Over the last month or so, we have wrestled with what it looks like for the church to continue to be reformed, and always reforming.  Looking to Scripture--that which our ongoing reformation must be according to, and directed by--we have examined four areas in which we can continue to seek to be reformed: 

1. A renewed emphasis on the covenantal community
2. The gracious use of church discipline
3. An evangelistic confessionalism
4. Tempered cultural engagement

So what now? How, then, shall we answer the possibilities of reformation and renewal in these areas?  And what is the outcome?  My hope is that as we continue to pursue faithful reform we may be able to declare, with the editor of TableTalk Magazine Burk Parson:

We are Reformed. We are not ashamed of being distinctively Reformed in all that we do. We are Reformed because we believe that to be Reformed is to be biblical. To be Reformed is not only to stand firmly on the same doctrine as our faithful Reformation forefathers, it is to stand firmly on the Word of God. To be Reformed is not only to believe that God is sovereign over salvation, but to believe that He is sovereign over everything. To be Reformed isn't simply to accept the doctrines of grace, but to take great comfort in them, to teach them graciously, and to defend them courageously. To be Reformed is to believe that God has one glorious covenantal plan of redemption, and that He is carrying out that plan. To be Reformed is not to give mere lip service to the historic Reformed confessional standards, but to affirm them heartily and study them diligently. To be Reformed means not only that we are professing members of a local Reformed church but that we are regular, active worshipers and participants in the life, community, and mission of our local churches as we take the gospel to the ends of the earth. To be Reformed is not to be a complacent, smug, arrogant, or apathetic people, but to be a gracious, dependent, humble, prayerful, evangelistic, joyful, loving people who believe that God not only ordains the end of all things but that He ordains the means of all ends in us and through us by the powerful ministry of the Holy Spirit for His glory alone. [1]

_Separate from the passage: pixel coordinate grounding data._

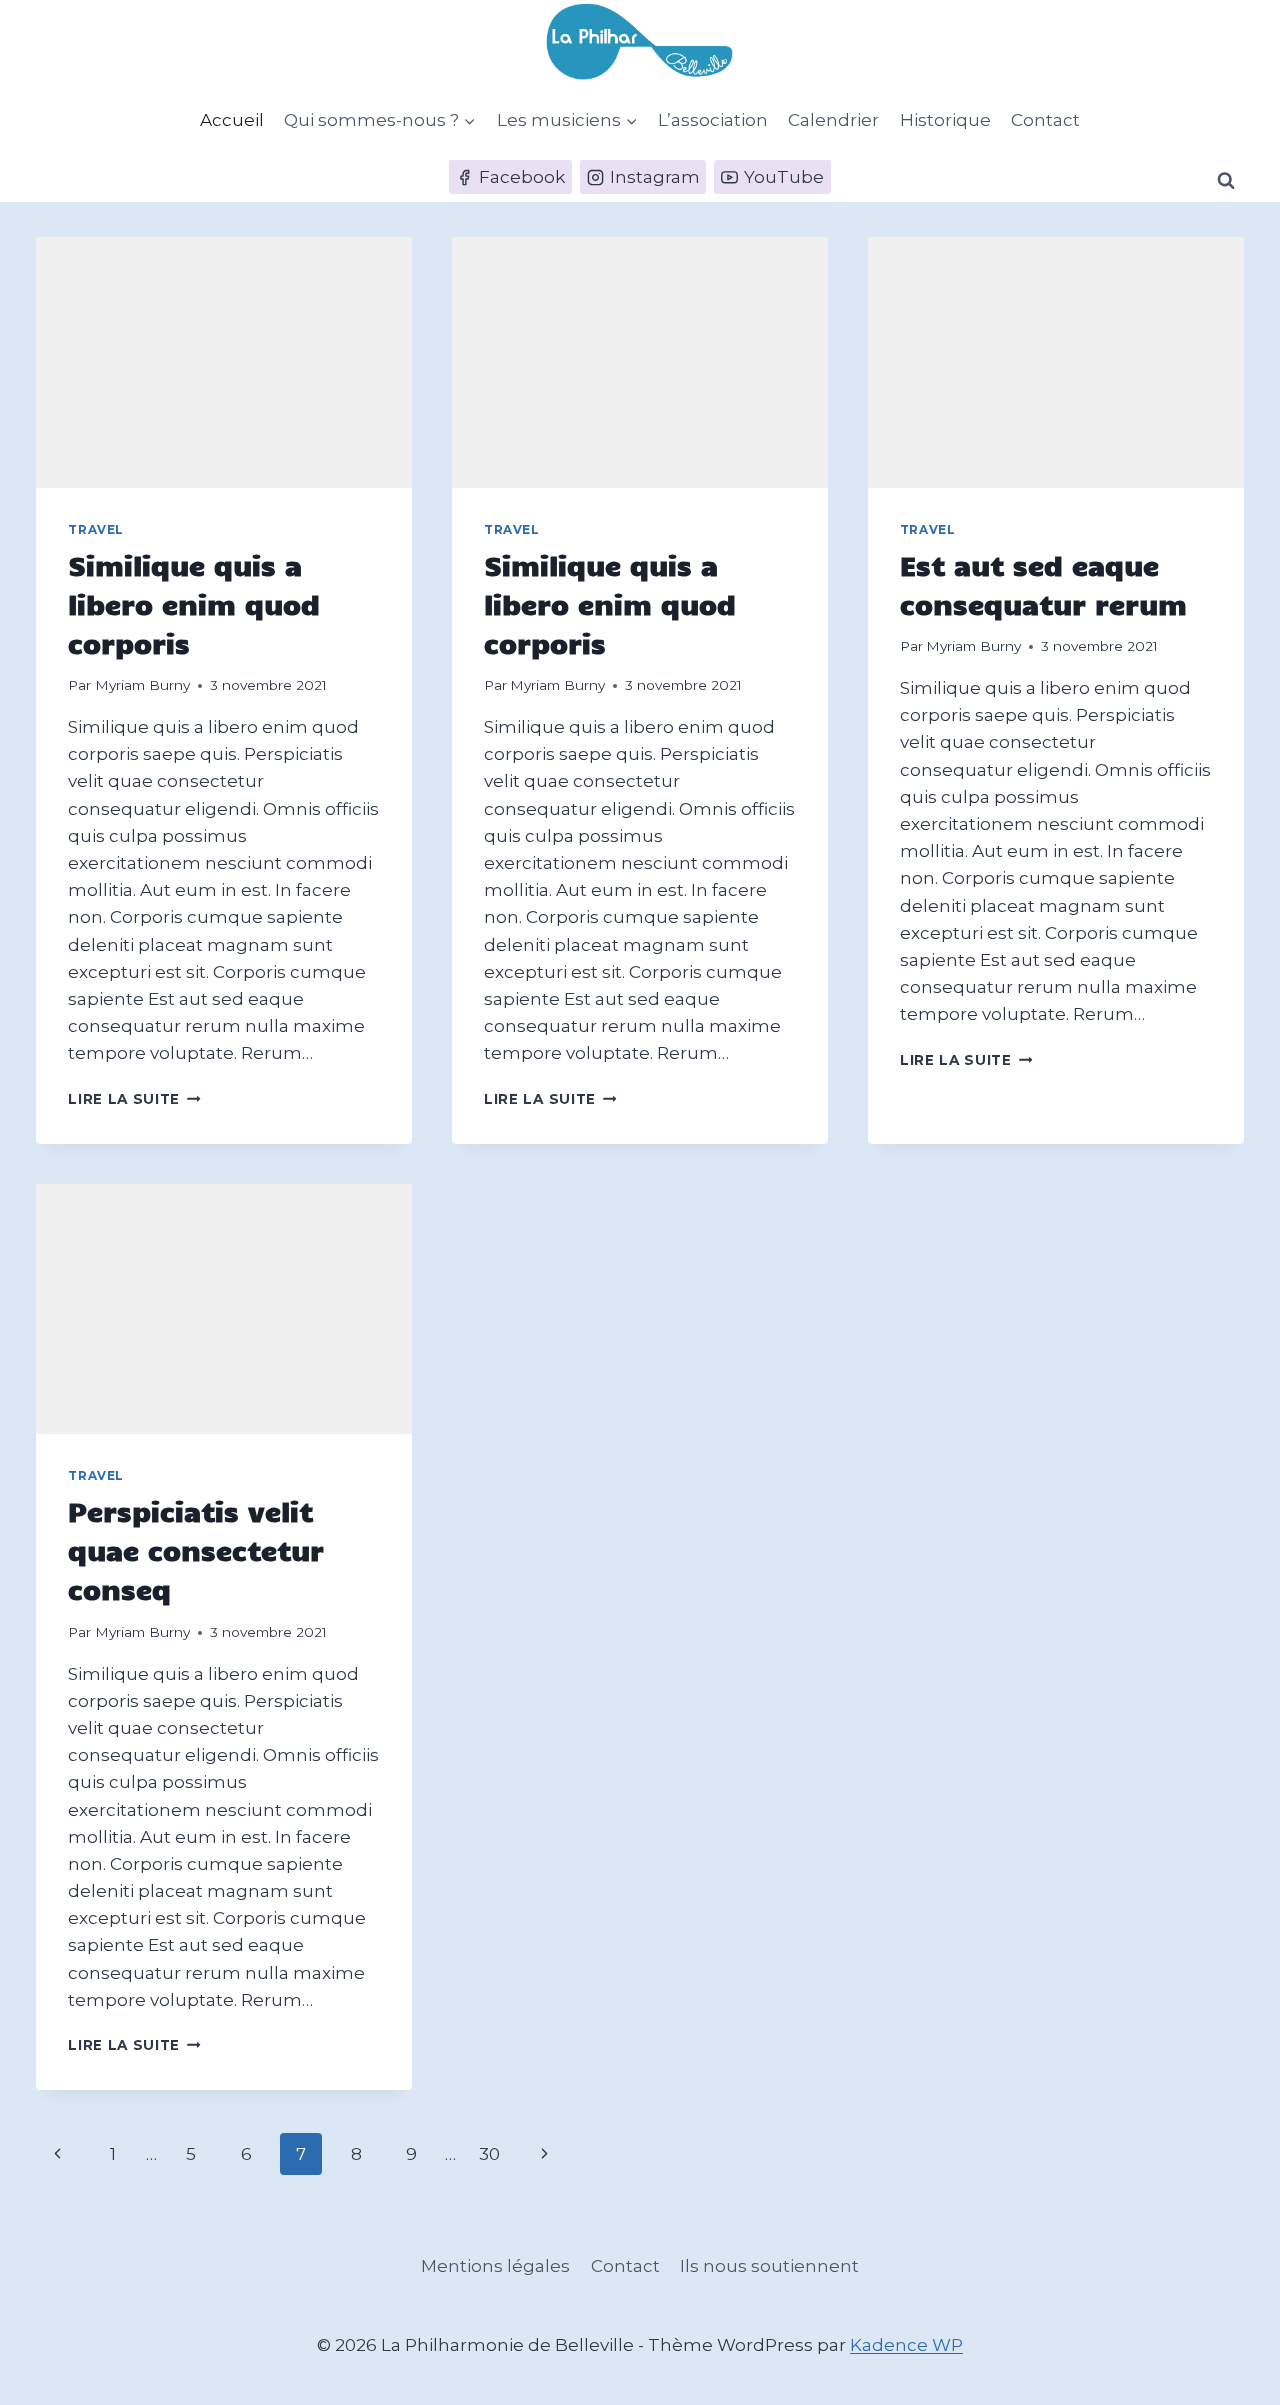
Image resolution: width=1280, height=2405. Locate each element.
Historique (945, 120)
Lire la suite (134, 1099)
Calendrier (833, 120)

May these articles stir you to deeper consideration of what reformation looks like in your life, and in your church, as we seek to glorify God and see the fragrance of the aroma of our Lord Jesus Christ spread over all the earth.  

[Let me know your thoughts below on the series, or other places you desire to see reformation according to Scripture in the church today.]

 

 

[1] Burk Parsons, "We Are Reformed," TableTalk (May 2017), 2.